**Documento de origem**
'''

Ratzinger exemplifica a este respeito com a Eucaristia: se Jesus não tivesse dado a seus discípulos seu corpo e seu sangue sob as espécies do pão e do vinho, a celebração eucarística perderia seu conteúdo, seria uma “ficção piedosa” e não “uma realidade que estabelece a comunhão com Deus”.

No livro, aborda-se com seriedade o tema do caráter sacrifical da missão messiânica de Jesus, pedra de escândalo de alguns teólogos influenciados pela sensibilidade moderna, avessa à ideia de expiação. Embora a historicidade dos textos eucarísticos do Novo Testamento seja incontestada pelos exegetas, paira a dúvida e continua-se discutindo a respeito do verdadeiro sentido do “sangue derramado” e do “corpo entregue”. Para Ratzinger, estes textos evocam o sacrifício de expiação da Antiga Lei e o levam, ao mesmo tempo, a seu pleno cumprimento.

'''

**Sua tarefa**
Você pode retomar o texto sobre Ratzinger e o sentido sacrifical da Eucaristia, continuando-o logo após a última frase?

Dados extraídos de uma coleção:
'''

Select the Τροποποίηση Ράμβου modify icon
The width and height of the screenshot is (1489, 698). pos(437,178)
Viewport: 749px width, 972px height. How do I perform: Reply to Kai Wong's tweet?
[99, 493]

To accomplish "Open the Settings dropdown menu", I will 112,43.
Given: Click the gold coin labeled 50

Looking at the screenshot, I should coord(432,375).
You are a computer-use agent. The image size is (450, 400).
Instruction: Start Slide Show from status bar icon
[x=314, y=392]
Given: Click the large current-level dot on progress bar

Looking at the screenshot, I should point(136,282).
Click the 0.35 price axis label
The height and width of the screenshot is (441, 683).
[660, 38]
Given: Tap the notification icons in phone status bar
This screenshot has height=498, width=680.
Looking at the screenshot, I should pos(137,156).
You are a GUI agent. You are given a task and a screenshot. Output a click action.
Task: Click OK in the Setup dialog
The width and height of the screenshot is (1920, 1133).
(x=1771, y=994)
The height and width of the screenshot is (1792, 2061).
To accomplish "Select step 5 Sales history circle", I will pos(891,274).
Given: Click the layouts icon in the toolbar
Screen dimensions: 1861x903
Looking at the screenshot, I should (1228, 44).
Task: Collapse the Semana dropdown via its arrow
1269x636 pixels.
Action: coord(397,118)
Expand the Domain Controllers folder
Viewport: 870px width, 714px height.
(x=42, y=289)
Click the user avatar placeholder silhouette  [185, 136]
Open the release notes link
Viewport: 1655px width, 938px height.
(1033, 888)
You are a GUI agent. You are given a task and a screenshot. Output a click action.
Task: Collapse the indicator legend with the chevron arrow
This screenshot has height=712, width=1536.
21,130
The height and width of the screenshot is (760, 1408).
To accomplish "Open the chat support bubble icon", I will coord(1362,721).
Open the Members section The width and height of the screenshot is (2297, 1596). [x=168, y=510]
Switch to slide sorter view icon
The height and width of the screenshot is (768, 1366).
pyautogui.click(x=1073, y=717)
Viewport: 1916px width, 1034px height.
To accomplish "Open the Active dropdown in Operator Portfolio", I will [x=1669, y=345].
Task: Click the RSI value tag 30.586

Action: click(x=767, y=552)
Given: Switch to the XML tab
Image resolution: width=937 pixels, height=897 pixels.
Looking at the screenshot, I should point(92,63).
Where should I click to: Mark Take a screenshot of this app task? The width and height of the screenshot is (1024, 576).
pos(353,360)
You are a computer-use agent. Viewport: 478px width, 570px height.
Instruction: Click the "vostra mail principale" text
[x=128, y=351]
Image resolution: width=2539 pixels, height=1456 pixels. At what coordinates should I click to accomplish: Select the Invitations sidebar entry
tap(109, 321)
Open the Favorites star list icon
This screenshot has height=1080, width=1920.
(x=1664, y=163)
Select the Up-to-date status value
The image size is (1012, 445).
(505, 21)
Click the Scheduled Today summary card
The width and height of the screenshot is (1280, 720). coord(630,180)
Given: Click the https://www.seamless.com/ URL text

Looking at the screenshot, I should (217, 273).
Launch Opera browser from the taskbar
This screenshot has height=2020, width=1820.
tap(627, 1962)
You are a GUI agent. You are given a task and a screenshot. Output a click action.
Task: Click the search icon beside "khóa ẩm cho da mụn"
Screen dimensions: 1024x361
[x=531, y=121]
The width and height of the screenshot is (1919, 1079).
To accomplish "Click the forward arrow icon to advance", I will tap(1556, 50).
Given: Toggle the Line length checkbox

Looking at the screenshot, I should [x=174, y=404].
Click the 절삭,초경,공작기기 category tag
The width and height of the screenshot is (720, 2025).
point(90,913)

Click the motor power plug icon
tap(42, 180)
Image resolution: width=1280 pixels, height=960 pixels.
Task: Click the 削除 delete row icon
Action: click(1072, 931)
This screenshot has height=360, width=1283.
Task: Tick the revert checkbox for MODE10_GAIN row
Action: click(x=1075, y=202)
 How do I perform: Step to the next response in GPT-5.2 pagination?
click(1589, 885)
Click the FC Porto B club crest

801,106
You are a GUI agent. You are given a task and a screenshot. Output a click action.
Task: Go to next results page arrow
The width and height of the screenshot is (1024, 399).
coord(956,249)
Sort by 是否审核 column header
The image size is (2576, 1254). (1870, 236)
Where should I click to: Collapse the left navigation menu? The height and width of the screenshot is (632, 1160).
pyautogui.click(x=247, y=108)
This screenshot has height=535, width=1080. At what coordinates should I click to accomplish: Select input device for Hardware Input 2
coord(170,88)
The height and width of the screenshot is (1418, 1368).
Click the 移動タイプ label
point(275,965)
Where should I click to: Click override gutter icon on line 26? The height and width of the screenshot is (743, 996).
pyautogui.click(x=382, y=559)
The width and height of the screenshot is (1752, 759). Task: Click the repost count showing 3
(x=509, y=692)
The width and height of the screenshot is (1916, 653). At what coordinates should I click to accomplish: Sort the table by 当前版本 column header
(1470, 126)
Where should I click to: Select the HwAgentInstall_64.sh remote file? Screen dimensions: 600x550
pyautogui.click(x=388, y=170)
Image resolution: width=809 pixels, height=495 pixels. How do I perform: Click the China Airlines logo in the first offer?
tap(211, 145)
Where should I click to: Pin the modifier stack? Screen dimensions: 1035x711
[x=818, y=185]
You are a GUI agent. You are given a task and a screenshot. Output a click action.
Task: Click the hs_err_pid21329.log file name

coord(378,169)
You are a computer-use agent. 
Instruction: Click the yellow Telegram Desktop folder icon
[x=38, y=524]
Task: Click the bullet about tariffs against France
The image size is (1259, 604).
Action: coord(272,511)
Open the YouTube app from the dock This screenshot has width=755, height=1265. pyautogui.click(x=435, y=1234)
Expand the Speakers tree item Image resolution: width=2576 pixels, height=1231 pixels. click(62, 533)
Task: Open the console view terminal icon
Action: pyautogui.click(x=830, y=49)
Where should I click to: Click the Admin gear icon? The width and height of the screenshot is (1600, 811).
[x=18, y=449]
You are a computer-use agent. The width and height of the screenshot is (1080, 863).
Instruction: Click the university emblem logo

'''

**Resultado da tarefa**
Depois de explicar a necessidade de deixar-se guiar pela Escritura, abandonando a atitude de querer confrontá-la de forma presunsuosa e racionalista com os critérios humanos, o Santo Padre desvenda primorosamente a força vencedora do sacrifício de Cristo sobre o pecado, a morte e o mal. Na paixão de Jesus, a imundície do mundo entra em contato com O imensamente puro, mas desta vez o mal não vence. Em Jesus, o bem é infinitamente mais forte, com poder para anular e transformar a sordície do pecado.

É o “extremo sim” ao Pai, após o combate interior travado no Horto das Oliveiras, que, por assim dizer, consagra a Cristo Sacerdote, no sentido mais pleno do termo, “segundo o rito de Melquisedec”. Sua doação voluntária leva a humanidade até o alto, até Deus, configurando-o como o Sacerdote perfeito. Ele, tal como o apresenta a epístola aos Hebreus, oferece-Se a Si mesmo: “Tu não queres sacrifícios e oferendas, mas me preparastes um corpo” (Hb 10, 5). São as palavras dirigidas ao Pai pelo Filho como sinal de total obediência e submissão, em atitude diametralmente oposta à soberba de Adão, que quis ser como Deus (cf. Gn 3, 5).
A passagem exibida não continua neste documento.